After graduation, he joined the family business, which was founded in 1917 as a butcher shop in Omaha. It is a fifth-generation, privately held business that became one of America’s largest marketers of beef.
Working with his late brothers, Fred and Stephen, Alan Simon saw Omaha Steaks grow into the largest small parcel direct shipper of gourmet foods in the United States. Its 400-item product line generates revenue of about $450 million in annual sales — a total of about 4 million packages a year.
The three brothers were the fourth generation to lead Omaha Steaks. Alan is credited with creating special packaging to allow large shipments of steaks, transforming the meat shipping industry.
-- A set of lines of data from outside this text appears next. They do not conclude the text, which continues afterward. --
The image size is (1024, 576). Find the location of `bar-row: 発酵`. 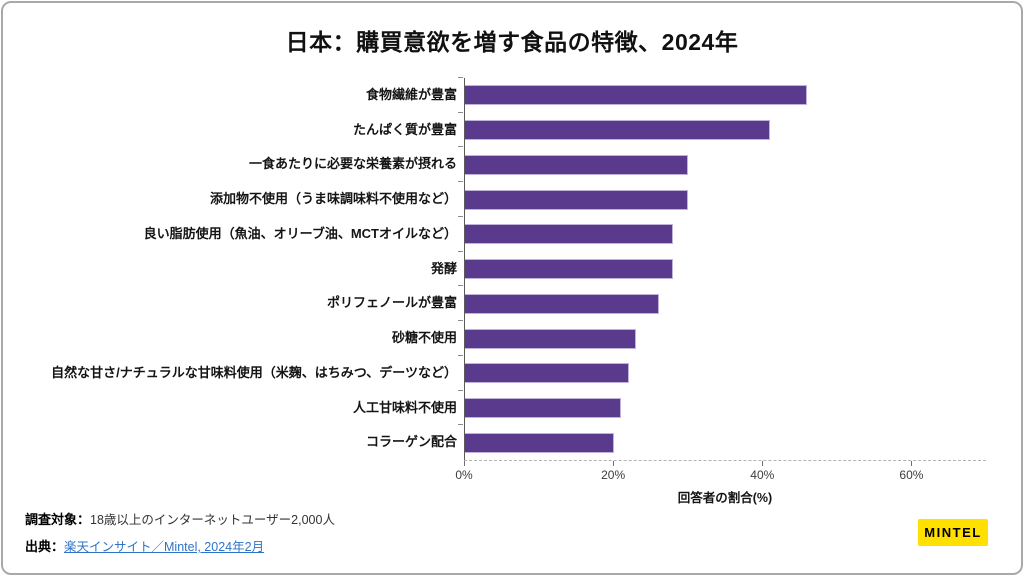

bar-row: 発酵 is located at coordinates (500, 268).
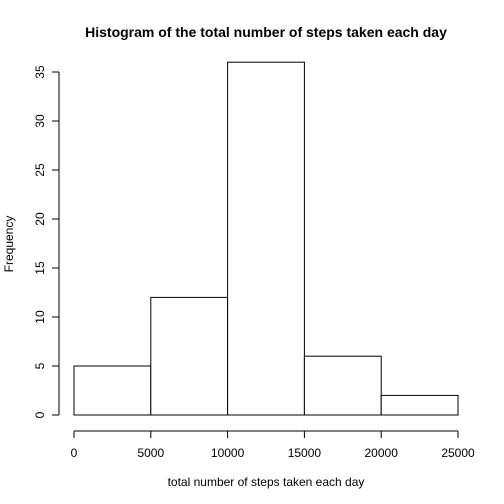  I want to click on x-tick-label-1: 5000, so click(150, 453).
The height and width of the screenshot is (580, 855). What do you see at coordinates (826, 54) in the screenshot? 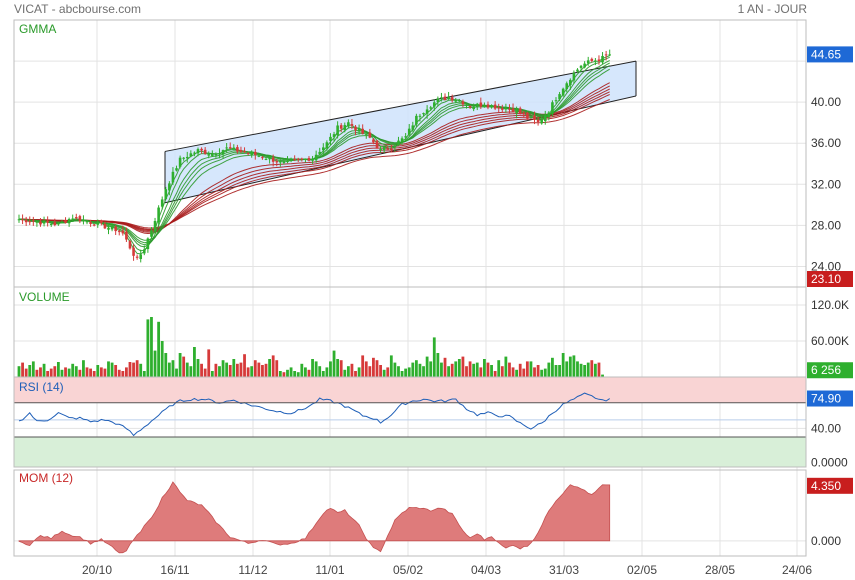
I see `price-last-value: 44.65` at bounding box center [826, 54].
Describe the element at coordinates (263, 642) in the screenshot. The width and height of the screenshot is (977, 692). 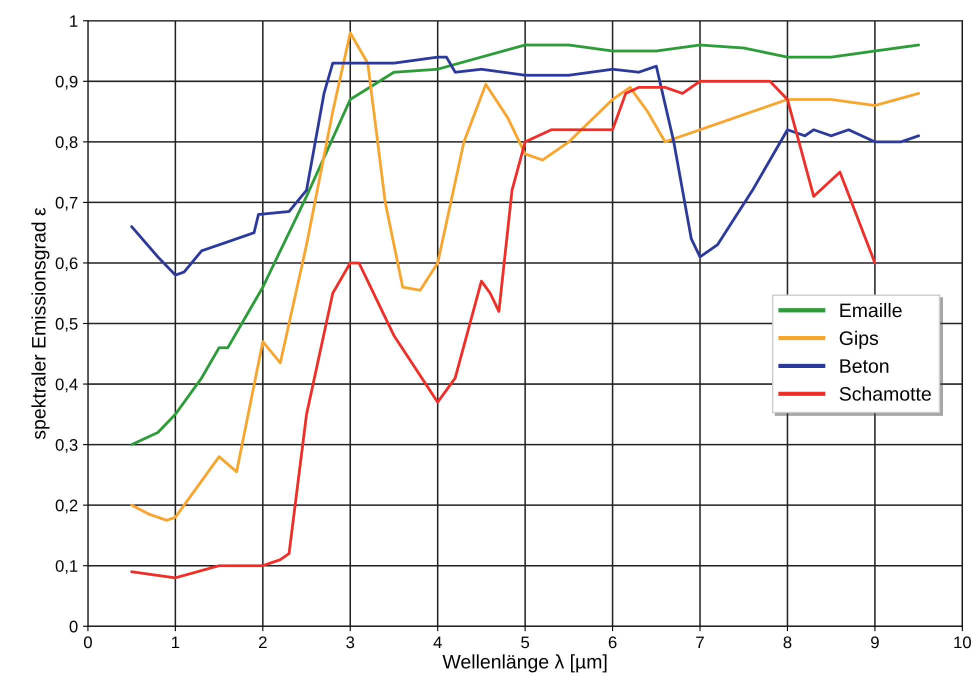
I see `x-tick-label: 2` at that location.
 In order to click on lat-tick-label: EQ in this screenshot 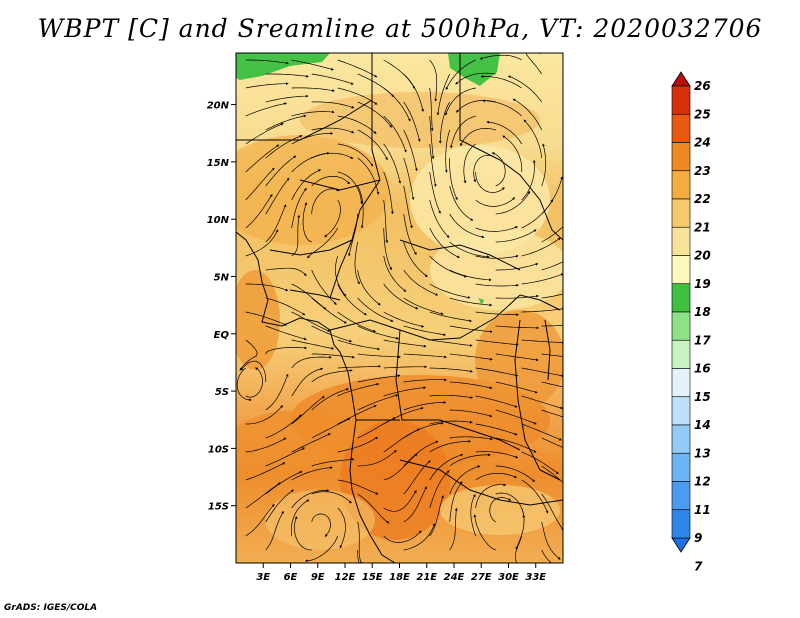, I will do `click(222, 336)`.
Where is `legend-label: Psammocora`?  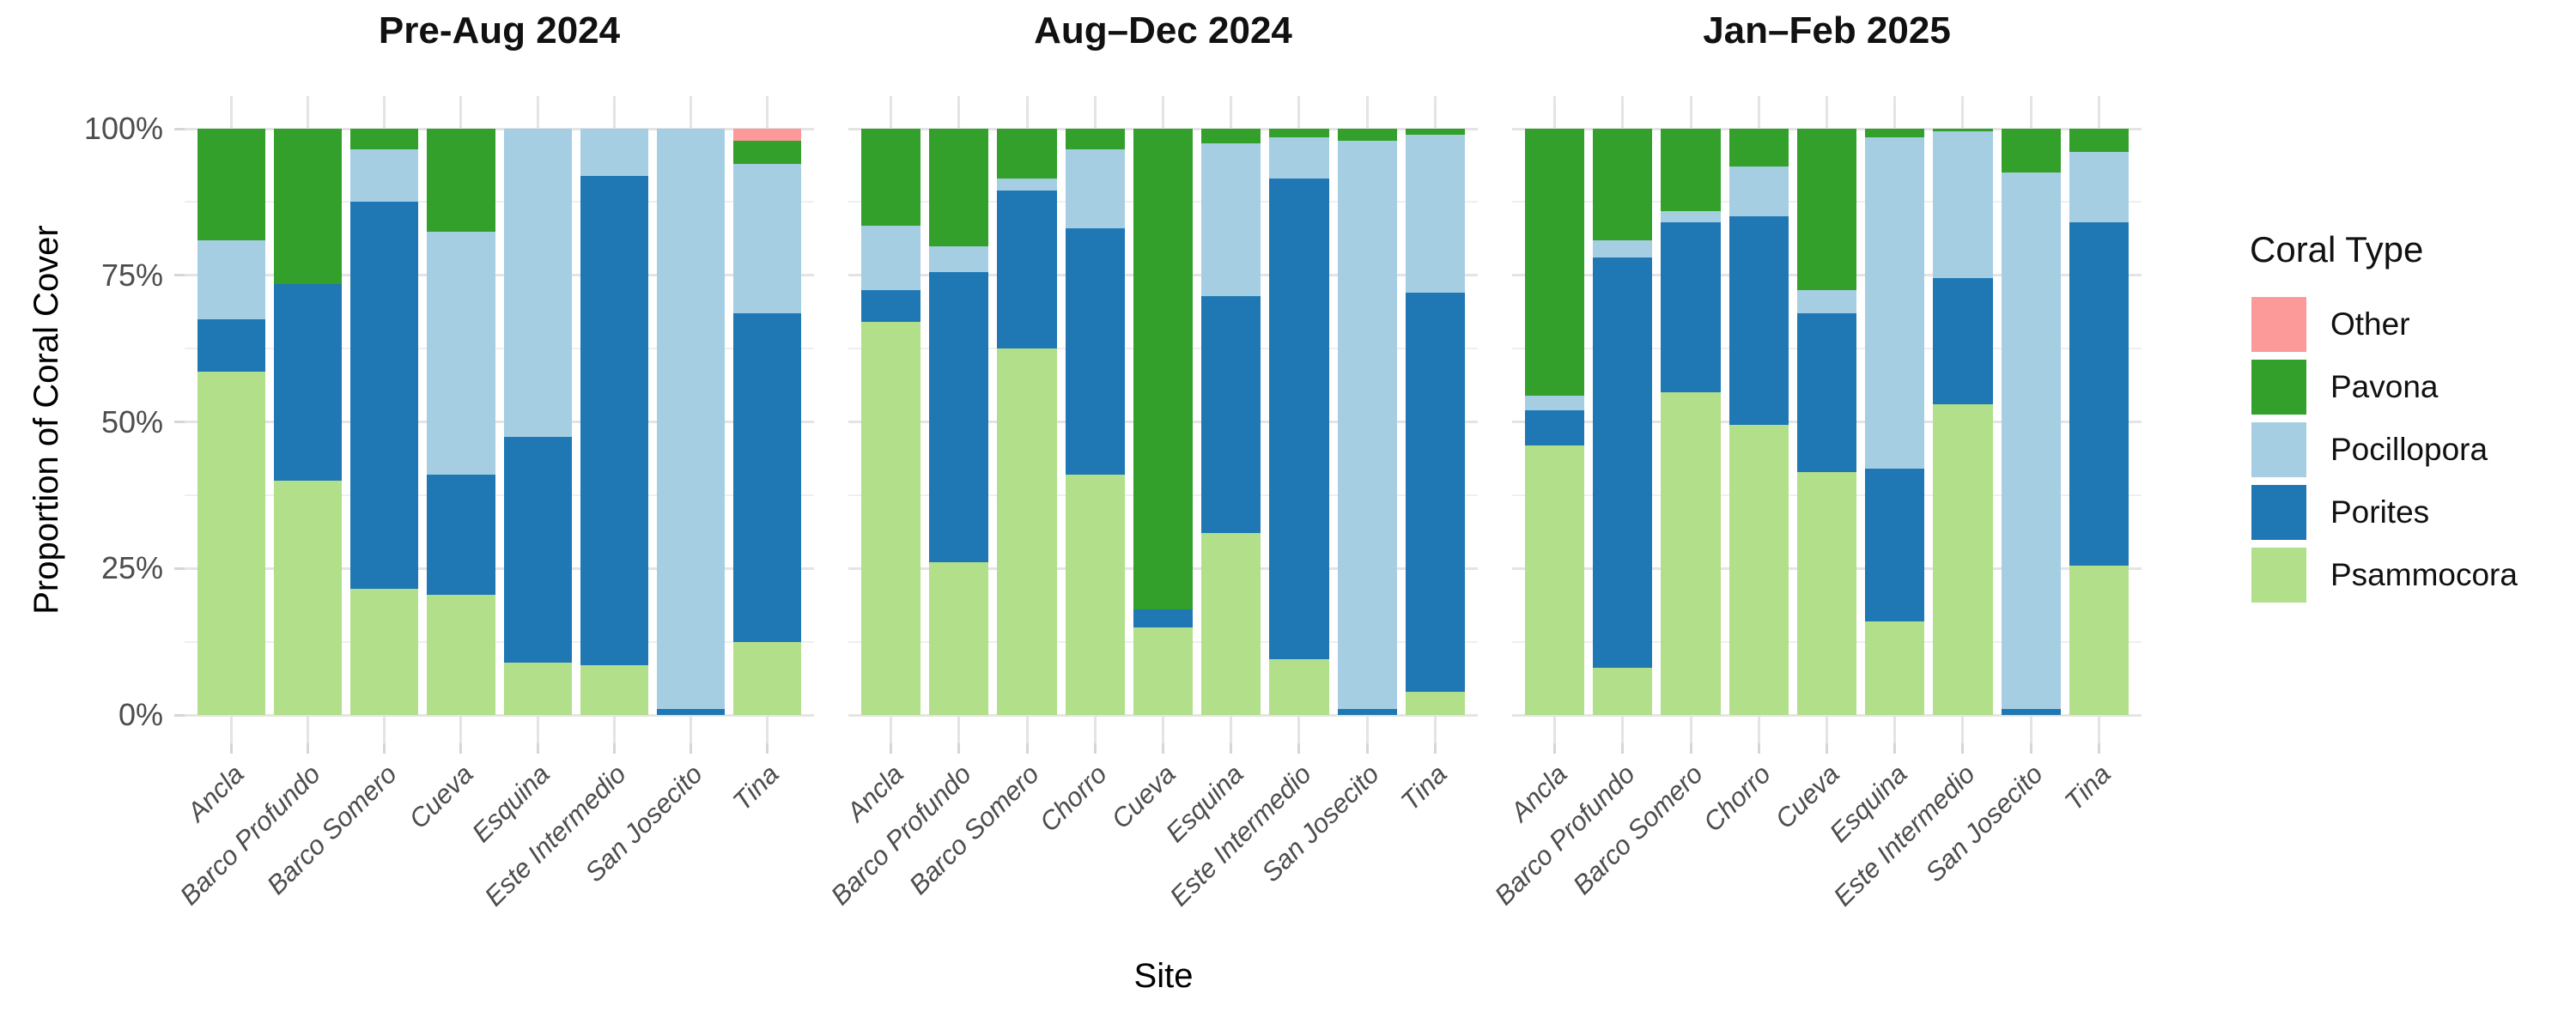
legend-label: Psammocora is located at coordinates (2424, 574).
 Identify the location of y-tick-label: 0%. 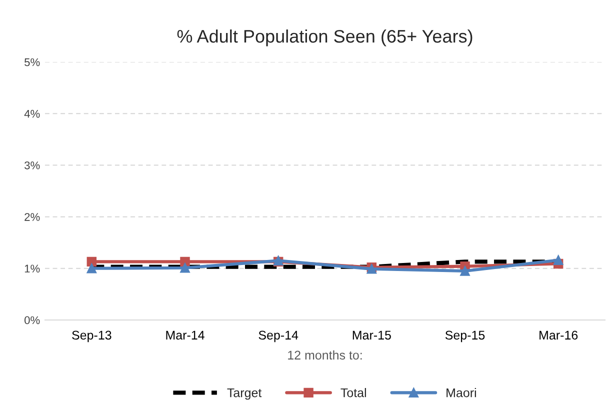
(32, 320).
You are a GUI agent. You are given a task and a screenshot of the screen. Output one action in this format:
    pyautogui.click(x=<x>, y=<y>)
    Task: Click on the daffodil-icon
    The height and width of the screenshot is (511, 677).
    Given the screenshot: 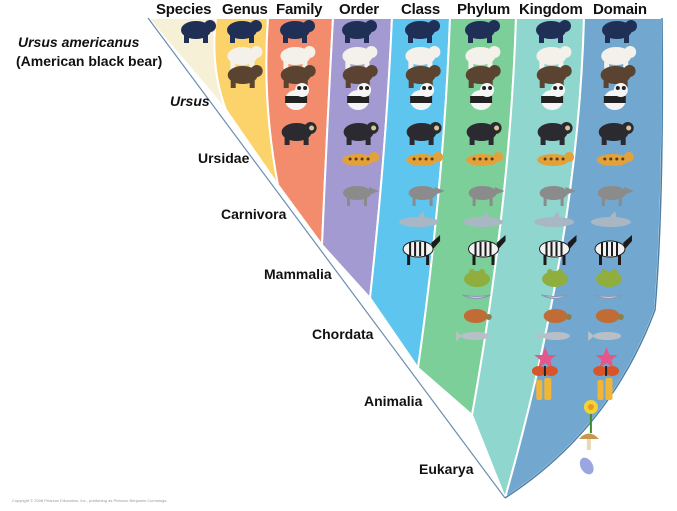 What is the action you would take?
    pyautogui.click(x=590, y=416)
    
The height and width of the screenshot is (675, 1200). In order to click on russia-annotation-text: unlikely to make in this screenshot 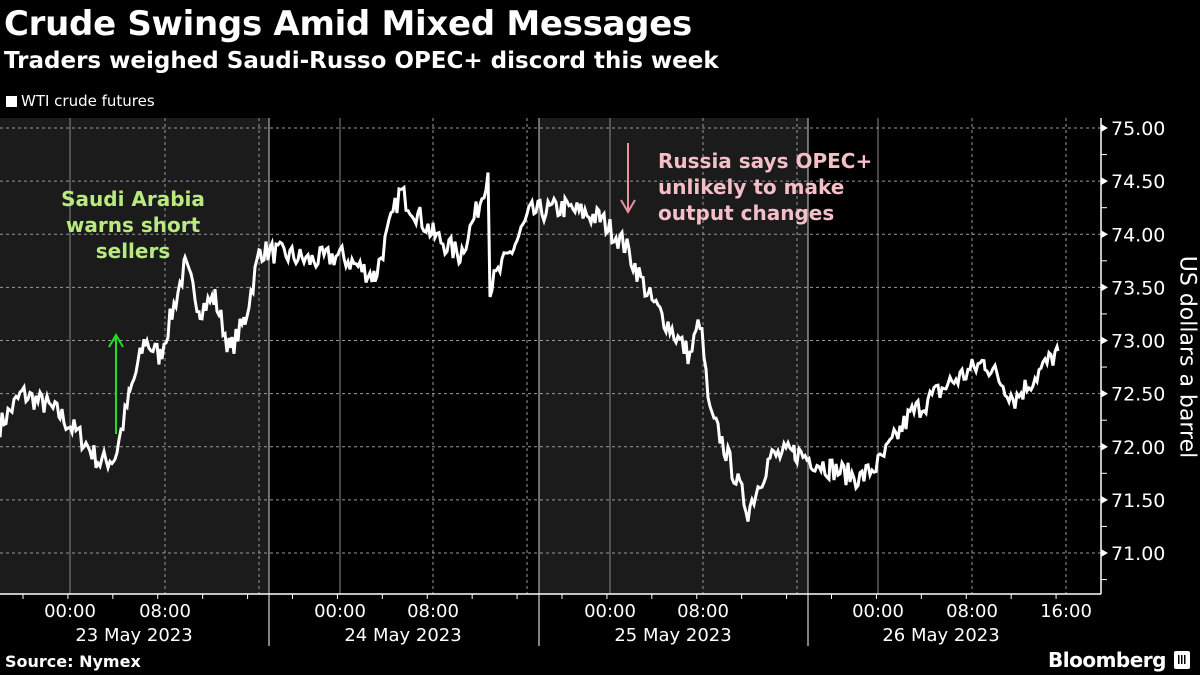, I will do `click(751, 187)`.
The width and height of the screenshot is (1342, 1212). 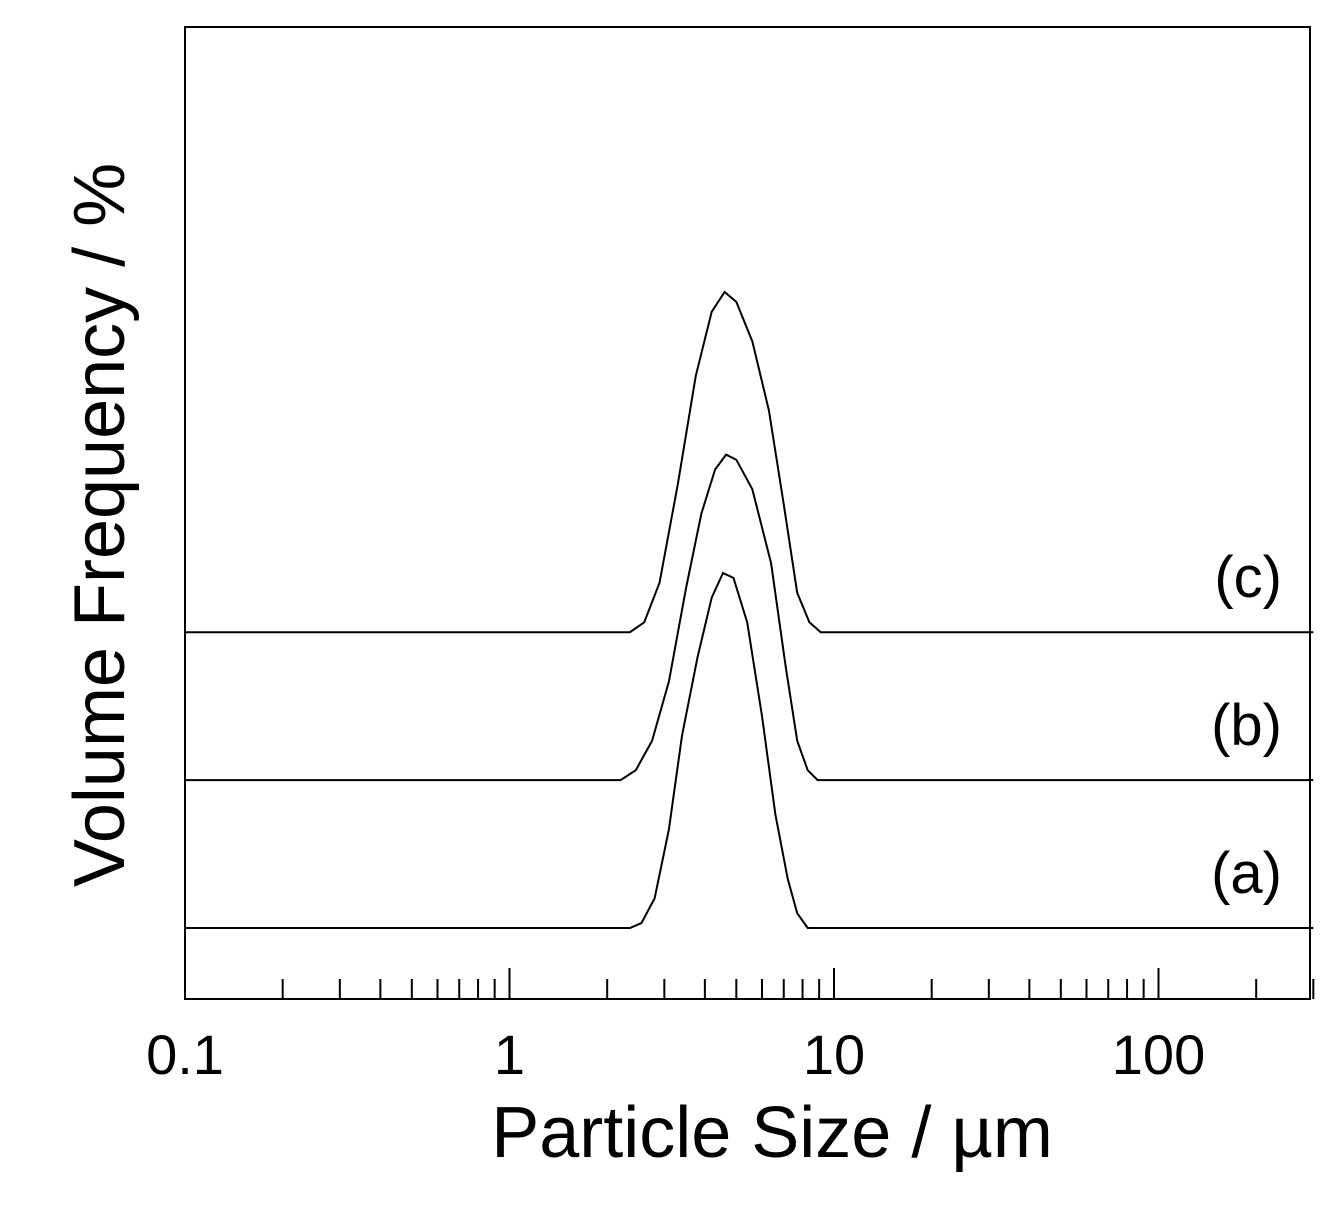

Bruce and Todd Simon agreed that Alan also was a thorough bookkeeper. Inventory was expected to be accounted for down to the last pound.
“Dad set up the books and oh, by the way, they were set up by the book, thanks to that master’s degree in accounting,” Bruce said. “That’s how he ran the business. He was absolutely meticulous.”
Learning from the three Simon brothers, Todd Simon said, was a mentoring program that couldn’t be topped. Alan, he said, excelled at breaking down the process of running Omaha Steaks.
“Alan was really good at explaining the process to the whole team so you wouldn’t miss anything,” Todd Simon said. “In the food business, there’s no margin for error.”
Bruce Simon said his dad was a humble person who didn’t go in for flashy cars, expensive clothes or large homes. He loved to joke and to dominate a pingpong table.
“I built a room on the third floor at our headquarters just for pingpong,” he said. “It had wrestling mats on the walls because you could really get flying around. Dad was a merciless pingpong player into his 70s, and he liked getting some of the guys from the plant to come up there. We had some really good players.”
In addition to his son and wife of nearly 65 years, Alan Simon is survived by daughter Janice Tecimer and four grandchildren.
“Dad was an incredibly loving husband, father and grandfather,” his son said. “He cared about all of us, but he also cared about other people. I think he enjoyed seeing others succeed more than anything else.”